**Textauszug**
....
Installiert man dann den tarball funktioniert nta!

----------

## think4urs11

hmm, ich hab nta nie ausprobiert.

Für meine Zwecke ist Cacti geeigneter.

----------

## doedel

wow, das nta ist genau das was ich suchte.

VIELEN DANK!

----------

## doedel

sooo jetzt will ich nochmal unhöflich sein und euch um hilfe bitten.....

ich bin gerade am verzweifeln, ich bekomms mit dem cronjob nicht auf die reihe. 

Wie mach ich das, dass alle 2 minuten /home/doedel/nta-1.0/nta.pl ausgeführt wird? ich hab zwar auch schon bei wikipedia geguckt, und die links dort unten durchgelesen, aber irgendwie klappts nicht so ganz.

----------

## Finswimmer

 *Quote:*   

> # minute (0-59), 
> 
> # |     hour (0-23), 
> 
> # |     |       day of the month (1-31), 
> ...

 

So, dementsprechend:

*/2 * * * * dein befehl

*/2 bedeutet, dass der Befehl alle 2 Minuten ausgeführt wird.

2 * * * * würde bedeuten, dass er immer um 2 nach "Voll" ausgeführt wird.

Tobi

----------

## doedel

aah jetzt klappts... weiss auch nicht wie ich das gemacht hab   :Embarassed:   aber es geht  :Smile: 

nochmals vielen dank!
....
**Aufgaben**
(a) Beantworten Sie anhand der Forendiskussion folgende Fragen:
(i) Welches Werkzeug hält think4urs11 für seine Zwecke für geeigneter?
(ii) In welchem Abstand soll /home/doedel/nta-1.0/nta.pl ausgeführt werden?
(iii) Was würde der Eintrag „2 * * * *“ laut Finswimmer bedeuten?
(b) Geben Sie den Abschnitt der Forendiskussion wörtlich wieder, beginnend bei „2 * * * * würde“ und endend bei „nochmals vielen dank!“.
(c) Erklären Sie in ein bis drei Sätzen anhand der Forendiskussion, warum Finswimmer für eine Ausführung alle 2 Minuten den Eintrag „*/2 * * * *“ vorschlägt.

Gesammelte Daten:
....
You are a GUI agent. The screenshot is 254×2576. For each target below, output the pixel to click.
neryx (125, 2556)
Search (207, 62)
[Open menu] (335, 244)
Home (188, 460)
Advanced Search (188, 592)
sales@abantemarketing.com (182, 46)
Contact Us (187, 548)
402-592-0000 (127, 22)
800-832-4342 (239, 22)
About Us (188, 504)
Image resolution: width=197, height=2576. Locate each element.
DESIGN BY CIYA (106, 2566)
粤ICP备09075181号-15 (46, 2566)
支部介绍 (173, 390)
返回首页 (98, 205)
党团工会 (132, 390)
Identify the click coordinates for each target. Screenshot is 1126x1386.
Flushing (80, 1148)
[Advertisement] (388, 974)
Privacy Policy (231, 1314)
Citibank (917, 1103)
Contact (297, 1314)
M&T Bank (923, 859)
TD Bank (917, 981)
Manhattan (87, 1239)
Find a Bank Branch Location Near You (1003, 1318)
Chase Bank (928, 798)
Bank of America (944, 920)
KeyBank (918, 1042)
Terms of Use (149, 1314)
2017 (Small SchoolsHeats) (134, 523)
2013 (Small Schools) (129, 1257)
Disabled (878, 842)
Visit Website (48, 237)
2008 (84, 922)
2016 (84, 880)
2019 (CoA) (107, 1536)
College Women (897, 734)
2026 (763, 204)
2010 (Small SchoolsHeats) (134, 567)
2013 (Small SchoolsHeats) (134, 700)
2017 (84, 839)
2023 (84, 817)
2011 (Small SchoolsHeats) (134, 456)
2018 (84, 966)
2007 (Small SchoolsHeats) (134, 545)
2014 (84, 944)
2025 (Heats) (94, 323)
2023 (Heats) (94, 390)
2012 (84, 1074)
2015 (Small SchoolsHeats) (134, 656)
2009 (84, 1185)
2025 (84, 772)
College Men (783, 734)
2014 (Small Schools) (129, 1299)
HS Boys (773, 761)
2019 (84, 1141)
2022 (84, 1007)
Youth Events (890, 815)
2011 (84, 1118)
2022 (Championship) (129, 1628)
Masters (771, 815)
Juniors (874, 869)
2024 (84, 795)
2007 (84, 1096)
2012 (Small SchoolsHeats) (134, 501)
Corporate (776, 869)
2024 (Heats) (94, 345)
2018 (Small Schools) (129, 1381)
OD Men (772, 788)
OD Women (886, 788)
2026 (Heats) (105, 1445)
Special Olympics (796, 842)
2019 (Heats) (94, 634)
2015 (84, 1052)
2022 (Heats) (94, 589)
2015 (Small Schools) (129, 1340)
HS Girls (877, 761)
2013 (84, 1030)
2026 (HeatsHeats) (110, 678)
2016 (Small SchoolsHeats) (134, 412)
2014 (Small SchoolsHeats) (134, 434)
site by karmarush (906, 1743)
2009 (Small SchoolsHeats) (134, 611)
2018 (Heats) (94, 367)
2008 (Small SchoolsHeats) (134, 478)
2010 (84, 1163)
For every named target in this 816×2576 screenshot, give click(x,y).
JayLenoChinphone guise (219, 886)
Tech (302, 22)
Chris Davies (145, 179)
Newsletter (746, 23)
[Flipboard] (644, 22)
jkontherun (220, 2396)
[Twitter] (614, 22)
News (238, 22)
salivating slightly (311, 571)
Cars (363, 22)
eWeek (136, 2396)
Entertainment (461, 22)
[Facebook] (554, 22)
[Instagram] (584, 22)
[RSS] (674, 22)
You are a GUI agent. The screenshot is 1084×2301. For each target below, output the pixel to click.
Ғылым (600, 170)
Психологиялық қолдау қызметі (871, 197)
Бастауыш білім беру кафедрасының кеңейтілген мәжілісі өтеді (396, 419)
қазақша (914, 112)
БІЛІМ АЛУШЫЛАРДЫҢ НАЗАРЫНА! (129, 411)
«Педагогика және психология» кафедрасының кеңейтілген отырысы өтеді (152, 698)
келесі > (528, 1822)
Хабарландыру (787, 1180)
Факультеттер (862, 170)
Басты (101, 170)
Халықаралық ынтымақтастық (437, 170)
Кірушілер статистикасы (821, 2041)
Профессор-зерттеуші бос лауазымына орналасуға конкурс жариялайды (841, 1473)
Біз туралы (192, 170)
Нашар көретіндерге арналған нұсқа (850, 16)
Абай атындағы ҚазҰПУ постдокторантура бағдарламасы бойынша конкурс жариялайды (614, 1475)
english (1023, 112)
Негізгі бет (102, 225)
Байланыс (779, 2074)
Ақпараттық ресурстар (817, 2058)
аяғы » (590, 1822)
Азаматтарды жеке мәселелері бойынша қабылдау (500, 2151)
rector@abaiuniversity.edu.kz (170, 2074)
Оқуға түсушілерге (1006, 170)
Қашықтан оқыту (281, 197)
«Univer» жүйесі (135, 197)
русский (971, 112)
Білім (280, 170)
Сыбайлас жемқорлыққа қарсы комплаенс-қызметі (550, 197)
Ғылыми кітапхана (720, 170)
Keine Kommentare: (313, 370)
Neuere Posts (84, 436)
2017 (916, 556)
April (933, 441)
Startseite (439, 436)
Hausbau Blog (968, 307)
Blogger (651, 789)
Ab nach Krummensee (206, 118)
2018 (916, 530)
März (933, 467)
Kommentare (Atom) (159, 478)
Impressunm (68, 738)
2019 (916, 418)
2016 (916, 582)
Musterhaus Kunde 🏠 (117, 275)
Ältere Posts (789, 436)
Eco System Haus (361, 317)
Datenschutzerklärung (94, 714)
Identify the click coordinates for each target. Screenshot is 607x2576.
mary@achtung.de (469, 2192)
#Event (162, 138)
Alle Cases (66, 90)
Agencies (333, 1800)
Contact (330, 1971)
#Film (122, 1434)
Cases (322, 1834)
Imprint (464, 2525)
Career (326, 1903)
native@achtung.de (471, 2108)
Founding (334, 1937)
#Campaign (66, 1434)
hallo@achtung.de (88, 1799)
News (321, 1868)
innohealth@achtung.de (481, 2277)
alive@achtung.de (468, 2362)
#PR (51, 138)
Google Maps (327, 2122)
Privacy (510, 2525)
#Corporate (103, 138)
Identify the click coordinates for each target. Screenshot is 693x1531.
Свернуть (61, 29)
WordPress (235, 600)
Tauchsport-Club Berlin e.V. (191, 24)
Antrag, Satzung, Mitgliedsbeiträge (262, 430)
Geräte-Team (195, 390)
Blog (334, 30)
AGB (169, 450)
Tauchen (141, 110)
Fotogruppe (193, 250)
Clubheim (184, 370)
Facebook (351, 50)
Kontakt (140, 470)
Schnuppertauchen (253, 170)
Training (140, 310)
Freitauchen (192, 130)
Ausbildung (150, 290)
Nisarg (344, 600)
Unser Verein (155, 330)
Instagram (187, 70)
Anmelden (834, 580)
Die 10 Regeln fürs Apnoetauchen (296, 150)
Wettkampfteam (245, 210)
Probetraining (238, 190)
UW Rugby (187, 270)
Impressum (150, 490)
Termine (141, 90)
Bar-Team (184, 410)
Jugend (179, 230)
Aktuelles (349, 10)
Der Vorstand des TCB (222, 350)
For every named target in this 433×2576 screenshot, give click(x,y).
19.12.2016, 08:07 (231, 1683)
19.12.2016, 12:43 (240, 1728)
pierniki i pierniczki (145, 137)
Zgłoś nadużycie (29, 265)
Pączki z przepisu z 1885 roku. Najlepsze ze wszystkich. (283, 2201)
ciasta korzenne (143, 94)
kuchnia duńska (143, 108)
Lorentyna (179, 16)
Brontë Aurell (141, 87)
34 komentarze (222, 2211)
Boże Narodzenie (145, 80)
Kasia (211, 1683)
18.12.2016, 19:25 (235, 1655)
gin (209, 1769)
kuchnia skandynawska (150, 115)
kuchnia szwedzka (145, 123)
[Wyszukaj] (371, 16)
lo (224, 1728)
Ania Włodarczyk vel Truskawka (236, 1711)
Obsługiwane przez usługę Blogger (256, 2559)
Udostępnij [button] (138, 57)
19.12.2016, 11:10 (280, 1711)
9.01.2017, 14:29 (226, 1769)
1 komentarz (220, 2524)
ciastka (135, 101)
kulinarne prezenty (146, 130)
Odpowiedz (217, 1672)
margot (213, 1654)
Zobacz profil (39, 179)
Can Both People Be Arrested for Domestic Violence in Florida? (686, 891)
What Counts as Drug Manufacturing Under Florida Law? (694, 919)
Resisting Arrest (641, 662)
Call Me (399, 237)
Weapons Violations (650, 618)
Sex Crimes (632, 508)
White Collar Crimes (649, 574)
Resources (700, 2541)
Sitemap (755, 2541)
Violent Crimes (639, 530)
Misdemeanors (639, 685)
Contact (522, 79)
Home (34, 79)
....
**Antworten**
(a)
(i) Cacti.
(ii) Alle 2 Minuten.
(iii) Der Befehl würde immer um 2 nach „Voll“ ausgeführt.

(b)
2 * * * * würde bedeuten, dass er immer um 2 nach "Voll" ausgeführt wird.

Tobi

----------

## doedel

aah jetzt klappts... weiss auch nicht wie ich das gemacht hab   :Embarassed:   aber es geht  :Smile: 

nochmals vielen dank!

(c) Das erste Feld steht laut der zitierten Übersicht für die Minute (0-59). Der Wert „*/2“ in diesem Feld bedeutet, dass der Befehl alle 2 Minuten ausgeführt wird.